● WHAT THIS TASK INVOLVES: Sift the listing for lines that hold the string "dropdown" and pull them out.
****************************************
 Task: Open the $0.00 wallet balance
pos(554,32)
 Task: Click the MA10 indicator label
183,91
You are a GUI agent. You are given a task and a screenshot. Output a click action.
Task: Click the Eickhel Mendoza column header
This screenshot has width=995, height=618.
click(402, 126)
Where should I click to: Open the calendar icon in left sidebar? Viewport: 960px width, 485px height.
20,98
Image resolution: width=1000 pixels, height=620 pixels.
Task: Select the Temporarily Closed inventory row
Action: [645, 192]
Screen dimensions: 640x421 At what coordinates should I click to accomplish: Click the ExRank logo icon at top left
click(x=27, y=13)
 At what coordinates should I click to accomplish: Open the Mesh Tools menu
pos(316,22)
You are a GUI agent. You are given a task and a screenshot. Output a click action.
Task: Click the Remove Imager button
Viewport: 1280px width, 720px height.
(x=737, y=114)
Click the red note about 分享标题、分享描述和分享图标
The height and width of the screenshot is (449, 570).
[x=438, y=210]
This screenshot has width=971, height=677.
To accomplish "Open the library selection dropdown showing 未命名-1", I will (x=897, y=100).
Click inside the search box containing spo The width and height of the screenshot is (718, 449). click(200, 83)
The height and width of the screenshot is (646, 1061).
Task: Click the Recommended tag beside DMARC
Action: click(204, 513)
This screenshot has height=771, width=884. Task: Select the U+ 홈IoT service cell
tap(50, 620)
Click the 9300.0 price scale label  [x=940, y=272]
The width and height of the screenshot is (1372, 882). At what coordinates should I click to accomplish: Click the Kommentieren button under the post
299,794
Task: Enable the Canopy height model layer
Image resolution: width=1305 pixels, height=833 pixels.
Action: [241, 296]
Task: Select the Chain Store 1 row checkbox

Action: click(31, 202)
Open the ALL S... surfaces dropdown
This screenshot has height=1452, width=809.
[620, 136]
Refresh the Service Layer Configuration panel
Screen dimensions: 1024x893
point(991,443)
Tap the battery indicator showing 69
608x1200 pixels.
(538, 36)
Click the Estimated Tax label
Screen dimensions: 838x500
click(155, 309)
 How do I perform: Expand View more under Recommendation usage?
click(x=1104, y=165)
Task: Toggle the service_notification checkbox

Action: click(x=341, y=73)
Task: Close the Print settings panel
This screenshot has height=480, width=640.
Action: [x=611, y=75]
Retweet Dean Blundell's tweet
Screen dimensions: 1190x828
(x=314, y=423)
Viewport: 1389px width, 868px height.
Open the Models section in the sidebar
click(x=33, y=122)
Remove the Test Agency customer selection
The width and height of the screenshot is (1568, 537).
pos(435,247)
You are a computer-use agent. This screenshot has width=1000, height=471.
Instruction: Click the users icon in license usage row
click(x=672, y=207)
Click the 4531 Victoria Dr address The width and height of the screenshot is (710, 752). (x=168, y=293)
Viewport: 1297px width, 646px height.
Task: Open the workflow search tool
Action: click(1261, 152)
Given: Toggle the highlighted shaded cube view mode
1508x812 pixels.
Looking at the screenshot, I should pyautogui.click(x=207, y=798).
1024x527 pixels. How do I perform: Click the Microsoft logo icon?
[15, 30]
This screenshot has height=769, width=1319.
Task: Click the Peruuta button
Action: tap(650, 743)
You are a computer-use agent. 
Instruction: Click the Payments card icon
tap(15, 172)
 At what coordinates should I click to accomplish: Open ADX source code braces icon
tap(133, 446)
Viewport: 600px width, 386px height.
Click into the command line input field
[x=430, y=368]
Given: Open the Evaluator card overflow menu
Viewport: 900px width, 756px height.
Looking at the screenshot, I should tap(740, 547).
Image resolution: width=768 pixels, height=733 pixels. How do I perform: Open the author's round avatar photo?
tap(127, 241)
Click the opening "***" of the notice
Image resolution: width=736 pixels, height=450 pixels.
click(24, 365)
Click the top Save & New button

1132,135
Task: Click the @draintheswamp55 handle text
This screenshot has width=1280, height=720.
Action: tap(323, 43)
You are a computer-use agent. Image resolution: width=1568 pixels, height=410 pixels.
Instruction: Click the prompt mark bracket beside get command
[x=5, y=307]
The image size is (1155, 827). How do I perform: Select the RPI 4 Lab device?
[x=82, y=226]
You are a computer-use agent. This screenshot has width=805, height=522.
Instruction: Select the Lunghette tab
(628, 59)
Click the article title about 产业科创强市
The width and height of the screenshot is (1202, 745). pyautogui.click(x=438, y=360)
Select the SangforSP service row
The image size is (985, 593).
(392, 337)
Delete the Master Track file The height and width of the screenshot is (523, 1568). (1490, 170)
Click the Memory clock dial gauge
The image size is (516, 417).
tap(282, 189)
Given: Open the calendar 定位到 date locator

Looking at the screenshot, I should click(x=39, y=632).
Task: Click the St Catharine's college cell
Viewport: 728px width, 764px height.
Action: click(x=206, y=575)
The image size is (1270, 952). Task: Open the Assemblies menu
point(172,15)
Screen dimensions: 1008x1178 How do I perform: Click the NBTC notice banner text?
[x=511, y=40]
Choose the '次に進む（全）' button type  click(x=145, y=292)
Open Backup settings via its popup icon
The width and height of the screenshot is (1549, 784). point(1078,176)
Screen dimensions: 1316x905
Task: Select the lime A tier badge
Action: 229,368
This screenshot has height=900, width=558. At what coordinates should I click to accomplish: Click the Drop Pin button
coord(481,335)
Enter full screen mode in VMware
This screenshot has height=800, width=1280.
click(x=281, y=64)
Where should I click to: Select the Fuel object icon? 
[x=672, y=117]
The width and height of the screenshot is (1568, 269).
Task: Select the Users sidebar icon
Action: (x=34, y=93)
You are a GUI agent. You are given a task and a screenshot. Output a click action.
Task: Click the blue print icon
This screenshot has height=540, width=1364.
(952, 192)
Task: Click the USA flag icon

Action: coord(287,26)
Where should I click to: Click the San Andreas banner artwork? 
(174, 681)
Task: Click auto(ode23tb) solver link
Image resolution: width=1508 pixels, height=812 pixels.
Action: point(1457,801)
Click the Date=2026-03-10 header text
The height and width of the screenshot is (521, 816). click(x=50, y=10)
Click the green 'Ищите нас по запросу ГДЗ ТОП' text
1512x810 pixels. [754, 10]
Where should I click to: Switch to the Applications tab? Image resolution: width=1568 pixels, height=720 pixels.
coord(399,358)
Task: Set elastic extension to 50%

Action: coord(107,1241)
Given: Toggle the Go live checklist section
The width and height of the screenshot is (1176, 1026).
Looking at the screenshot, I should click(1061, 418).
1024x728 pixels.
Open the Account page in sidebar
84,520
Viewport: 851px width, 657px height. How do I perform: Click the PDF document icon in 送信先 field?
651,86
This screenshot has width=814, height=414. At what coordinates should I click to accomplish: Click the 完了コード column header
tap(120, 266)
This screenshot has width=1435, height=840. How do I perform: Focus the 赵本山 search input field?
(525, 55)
****************************************
● RESULT FOR THIS EXERCISE:
To accomplish "Open the library selection dropdown showing 未命名-1", I will (x=897, y=100).
Open the ALL S... surfaces dropdown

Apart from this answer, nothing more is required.